● INPUT DATA

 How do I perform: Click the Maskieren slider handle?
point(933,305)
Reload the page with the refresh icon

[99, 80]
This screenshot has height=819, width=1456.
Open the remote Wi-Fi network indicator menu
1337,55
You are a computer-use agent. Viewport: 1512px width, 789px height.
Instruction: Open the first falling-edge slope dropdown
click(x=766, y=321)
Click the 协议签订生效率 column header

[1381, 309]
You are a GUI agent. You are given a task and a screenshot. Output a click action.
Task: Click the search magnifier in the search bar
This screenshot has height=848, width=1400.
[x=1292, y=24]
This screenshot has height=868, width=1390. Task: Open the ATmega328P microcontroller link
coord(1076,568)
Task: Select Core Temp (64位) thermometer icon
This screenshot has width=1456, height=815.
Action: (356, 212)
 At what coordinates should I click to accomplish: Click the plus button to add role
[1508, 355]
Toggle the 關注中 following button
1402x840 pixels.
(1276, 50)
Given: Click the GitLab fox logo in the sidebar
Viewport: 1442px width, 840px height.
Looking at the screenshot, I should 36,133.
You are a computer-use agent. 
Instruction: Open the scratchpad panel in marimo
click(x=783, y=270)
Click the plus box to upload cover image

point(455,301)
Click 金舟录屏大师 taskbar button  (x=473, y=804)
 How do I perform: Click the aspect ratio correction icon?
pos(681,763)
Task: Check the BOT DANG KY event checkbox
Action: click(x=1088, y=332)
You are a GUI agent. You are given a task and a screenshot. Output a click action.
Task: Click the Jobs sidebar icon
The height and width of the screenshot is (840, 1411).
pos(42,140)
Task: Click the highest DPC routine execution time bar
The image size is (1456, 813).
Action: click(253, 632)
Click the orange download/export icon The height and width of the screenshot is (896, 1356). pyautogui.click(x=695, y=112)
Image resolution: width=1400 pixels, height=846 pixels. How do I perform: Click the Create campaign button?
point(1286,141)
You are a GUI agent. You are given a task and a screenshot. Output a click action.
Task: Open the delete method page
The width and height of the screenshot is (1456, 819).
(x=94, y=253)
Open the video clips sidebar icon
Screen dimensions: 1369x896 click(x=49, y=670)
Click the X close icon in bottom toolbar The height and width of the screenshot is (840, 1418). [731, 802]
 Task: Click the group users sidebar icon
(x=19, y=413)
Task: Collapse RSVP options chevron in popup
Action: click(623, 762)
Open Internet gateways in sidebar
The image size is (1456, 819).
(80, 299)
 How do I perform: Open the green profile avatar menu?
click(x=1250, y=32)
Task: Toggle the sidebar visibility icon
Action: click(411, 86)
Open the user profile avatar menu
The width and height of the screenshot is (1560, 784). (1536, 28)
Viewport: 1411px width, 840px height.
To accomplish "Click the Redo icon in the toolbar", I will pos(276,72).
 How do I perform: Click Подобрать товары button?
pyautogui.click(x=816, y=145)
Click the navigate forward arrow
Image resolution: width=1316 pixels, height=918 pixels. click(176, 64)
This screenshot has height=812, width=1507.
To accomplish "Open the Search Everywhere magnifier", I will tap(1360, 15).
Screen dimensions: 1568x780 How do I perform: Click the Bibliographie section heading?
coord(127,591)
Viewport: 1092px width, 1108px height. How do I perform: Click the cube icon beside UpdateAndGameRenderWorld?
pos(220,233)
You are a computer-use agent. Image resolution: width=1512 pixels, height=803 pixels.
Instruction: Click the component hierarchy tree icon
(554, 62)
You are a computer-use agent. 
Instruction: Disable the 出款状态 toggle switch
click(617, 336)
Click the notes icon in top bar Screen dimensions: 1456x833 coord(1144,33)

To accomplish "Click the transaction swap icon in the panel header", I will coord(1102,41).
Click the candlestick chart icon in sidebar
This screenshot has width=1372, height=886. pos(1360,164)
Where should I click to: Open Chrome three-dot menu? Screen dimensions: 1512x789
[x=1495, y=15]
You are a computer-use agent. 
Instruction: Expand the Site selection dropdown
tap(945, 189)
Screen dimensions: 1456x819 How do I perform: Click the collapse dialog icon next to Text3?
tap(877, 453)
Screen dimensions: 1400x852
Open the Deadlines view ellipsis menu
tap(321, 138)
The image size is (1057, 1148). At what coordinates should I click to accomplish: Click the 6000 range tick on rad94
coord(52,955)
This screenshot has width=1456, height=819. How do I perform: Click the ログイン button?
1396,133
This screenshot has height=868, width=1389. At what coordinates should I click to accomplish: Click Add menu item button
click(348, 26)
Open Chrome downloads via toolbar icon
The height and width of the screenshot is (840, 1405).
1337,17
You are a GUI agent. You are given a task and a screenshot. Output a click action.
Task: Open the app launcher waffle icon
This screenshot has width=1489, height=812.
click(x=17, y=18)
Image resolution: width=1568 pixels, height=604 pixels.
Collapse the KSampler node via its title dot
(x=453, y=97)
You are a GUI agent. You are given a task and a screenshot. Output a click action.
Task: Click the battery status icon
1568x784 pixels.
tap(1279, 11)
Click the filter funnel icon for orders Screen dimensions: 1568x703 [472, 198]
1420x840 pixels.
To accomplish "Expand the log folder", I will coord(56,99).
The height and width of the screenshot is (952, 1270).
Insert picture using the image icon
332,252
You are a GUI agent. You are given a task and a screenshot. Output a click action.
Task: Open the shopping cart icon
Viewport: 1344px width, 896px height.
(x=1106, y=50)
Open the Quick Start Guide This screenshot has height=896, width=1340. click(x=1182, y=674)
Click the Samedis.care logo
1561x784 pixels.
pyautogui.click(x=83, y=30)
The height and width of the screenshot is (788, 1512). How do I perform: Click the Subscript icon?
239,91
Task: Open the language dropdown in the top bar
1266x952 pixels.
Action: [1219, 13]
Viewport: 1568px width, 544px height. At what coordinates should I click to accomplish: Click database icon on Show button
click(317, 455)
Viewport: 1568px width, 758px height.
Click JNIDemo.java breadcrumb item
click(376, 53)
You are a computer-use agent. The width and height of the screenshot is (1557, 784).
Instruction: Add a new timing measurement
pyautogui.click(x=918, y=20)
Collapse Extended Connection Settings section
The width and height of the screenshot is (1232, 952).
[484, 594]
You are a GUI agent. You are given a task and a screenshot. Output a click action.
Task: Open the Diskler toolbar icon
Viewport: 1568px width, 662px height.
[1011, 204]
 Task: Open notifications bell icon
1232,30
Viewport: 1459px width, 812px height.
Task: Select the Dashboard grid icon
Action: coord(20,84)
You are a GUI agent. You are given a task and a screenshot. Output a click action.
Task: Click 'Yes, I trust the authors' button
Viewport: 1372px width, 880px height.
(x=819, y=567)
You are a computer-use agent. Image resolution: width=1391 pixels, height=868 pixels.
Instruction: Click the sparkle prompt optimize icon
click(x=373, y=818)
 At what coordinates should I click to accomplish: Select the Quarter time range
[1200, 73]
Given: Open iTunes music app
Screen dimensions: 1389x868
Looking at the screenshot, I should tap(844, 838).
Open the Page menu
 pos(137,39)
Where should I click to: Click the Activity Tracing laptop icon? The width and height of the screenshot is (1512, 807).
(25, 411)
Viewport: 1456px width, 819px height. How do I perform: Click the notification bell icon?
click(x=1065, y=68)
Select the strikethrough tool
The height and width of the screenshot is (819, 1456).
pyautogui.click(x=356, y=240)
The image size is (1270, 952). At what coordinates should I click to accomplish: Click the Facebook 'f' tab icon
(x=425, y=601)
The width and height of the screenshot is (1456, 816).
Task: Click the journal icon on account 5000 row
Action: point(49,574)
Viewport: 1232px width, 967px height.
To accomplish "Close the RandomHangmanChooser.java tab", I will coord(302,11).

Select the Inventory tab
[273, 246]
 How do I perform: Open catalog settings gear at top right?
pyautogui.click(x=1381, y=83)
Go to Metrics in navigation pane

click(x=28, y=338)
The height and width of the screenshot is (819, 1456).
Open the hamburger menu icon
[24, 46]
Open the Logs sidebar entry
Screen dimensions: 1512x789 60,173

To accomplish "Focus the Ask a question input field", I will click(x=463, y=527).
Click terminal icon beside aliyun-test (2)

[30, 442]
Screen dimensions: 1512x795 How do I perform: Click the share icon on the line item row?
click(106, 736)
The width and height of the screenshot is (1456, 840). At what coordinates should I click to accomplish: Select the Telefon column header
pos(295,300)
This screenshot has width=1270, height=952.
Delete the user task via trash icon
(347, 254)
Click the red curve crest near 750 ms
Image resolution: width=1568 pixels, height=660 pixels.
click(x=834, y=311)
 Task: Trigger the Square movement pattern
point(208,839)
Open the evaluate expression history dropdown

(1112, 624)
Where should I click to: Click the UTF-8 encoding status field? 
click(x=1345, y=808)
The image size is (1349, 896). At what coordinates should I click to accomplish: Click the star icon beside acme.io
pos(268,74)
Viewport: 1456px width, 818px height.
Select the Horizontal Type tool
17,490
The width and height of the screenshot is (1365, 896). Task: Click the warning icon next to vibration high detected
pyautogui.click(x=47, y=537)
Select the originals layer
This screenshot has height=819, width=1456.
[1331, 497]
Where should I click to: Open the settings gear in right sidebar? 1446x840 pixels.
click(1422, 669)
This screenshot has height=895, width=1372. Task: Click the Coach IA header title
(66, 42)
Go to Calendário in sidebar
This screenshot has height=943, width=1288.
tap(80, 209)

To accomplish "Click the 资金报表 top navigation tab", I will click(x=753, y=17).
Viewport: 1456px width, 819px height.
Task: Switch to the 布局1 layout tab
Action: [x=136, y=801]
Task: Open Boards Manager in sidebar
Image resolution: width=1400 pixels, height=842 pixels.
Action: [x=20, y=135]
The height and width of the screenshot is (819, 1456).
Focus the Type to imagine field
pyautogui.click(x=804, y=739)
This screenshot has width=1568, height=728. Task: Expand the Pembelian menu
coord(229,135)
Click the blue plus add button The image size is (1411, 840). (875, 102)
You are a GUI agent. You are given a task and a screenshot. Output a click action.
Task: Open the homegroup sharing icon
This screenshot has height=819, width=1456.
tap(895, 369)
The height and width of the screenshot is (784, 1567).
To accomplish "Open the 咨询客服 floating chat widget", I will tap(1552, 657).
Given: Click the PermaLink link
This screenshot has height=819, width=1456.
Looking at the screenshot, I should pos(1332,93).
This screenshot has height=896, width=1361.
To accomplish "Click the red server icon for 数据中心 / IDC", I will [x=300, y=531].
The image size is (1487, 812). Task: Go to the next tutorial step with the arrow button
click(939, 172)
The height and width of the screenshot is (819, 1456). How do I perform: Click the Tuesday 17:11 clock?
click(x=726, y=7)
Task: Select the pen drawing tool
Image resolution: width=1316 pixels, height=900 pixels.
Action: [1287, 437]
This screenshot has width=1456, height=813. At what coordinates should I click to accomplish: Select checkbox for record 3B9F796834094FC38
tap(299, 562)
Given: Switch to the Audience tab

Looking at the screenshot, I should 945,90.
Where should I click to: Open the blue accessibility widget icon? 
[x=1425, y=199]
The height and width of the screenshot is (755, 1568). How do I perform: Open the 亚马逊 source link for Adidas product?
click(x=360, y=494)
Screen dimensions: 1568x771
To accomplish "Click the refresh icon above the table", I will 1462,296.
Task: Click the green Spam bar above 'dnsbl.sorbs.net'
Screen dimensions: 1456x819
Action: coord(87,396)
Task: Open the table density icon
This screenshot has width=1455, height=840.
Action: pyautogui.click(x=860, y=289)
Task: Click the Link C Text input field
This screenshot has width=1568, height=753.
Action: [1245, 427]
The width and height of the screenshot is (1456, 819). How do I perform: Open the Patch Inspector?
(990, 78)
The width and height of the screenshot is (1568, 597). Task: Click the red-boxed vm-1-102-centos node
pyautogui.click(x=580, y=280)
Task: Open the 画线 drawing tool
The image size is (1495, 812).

● PROBLEM REQUIREMENTS
Stopping at the line containing "Task: Click the search", please repeat exactly every line from the very start of the entries, that line included, and nothing more.

● WRITTEN SOLUTION
 How do I perform: Click the Maskieren slider handle?
point(933,305)
Reload the page with the refresh icon

[99, 80]
This screenshot has height=819, width=1456.
Open the remote Wi-Fi network indicator menu
1337,55
You are a computer-use agent. Viewport: 1512px width, 789px height.
Instruction: Open the first falling-edge slope dropdown
click(x=766, y=321)
Click the 协议签订生效率 column header

[1381, 309]
You are a GUI agent. You are given a task and a screenshot. Output a click action.
Task: Click the search magnifier in the search bar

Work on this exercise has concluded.